* [What you will do] Convert the records below, from the line holding "Viewport: 640px width, 512px height." through the line holding "point(367,256)", inclusive, into a two-column CSV with columns named instruction and location. Give one row per record, put each field in quotation marks with line breaks replaced by spaces, and leave out the pictures.

* [Information supplied]
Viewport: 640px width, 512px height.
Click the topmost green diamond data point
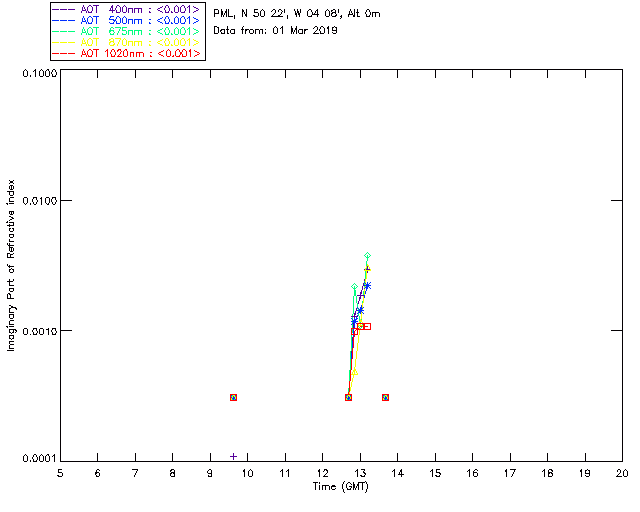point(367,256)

* * *

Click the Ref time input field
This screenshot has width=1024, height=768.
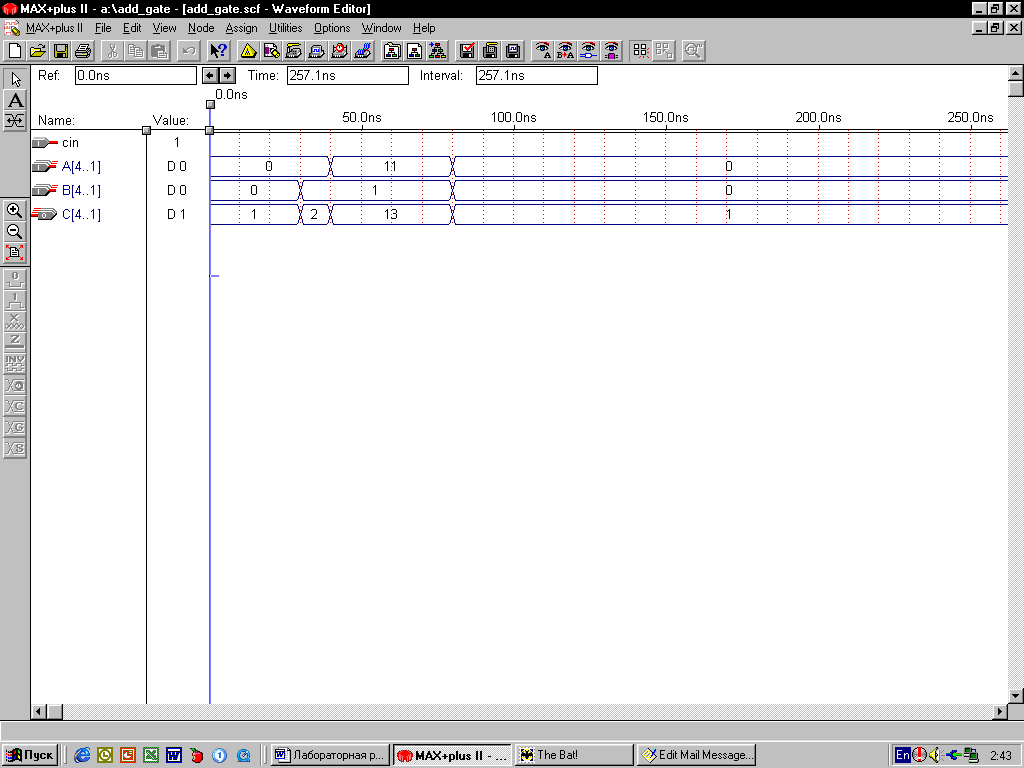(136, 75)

==

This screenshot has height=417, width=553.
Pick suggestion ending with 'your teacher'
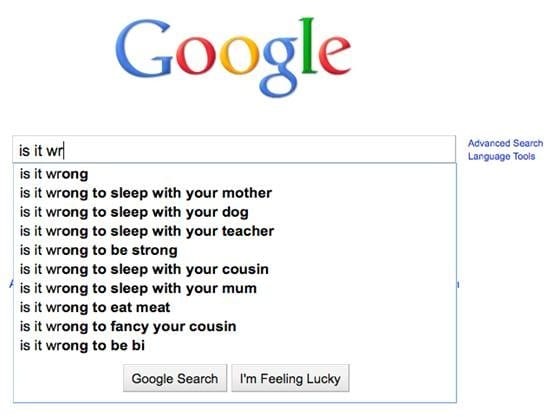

* [Output of the exercise]
instruction,location
"Viewport: 640px width, 512px height. Click the topmost green diamond data point","point(367,256)"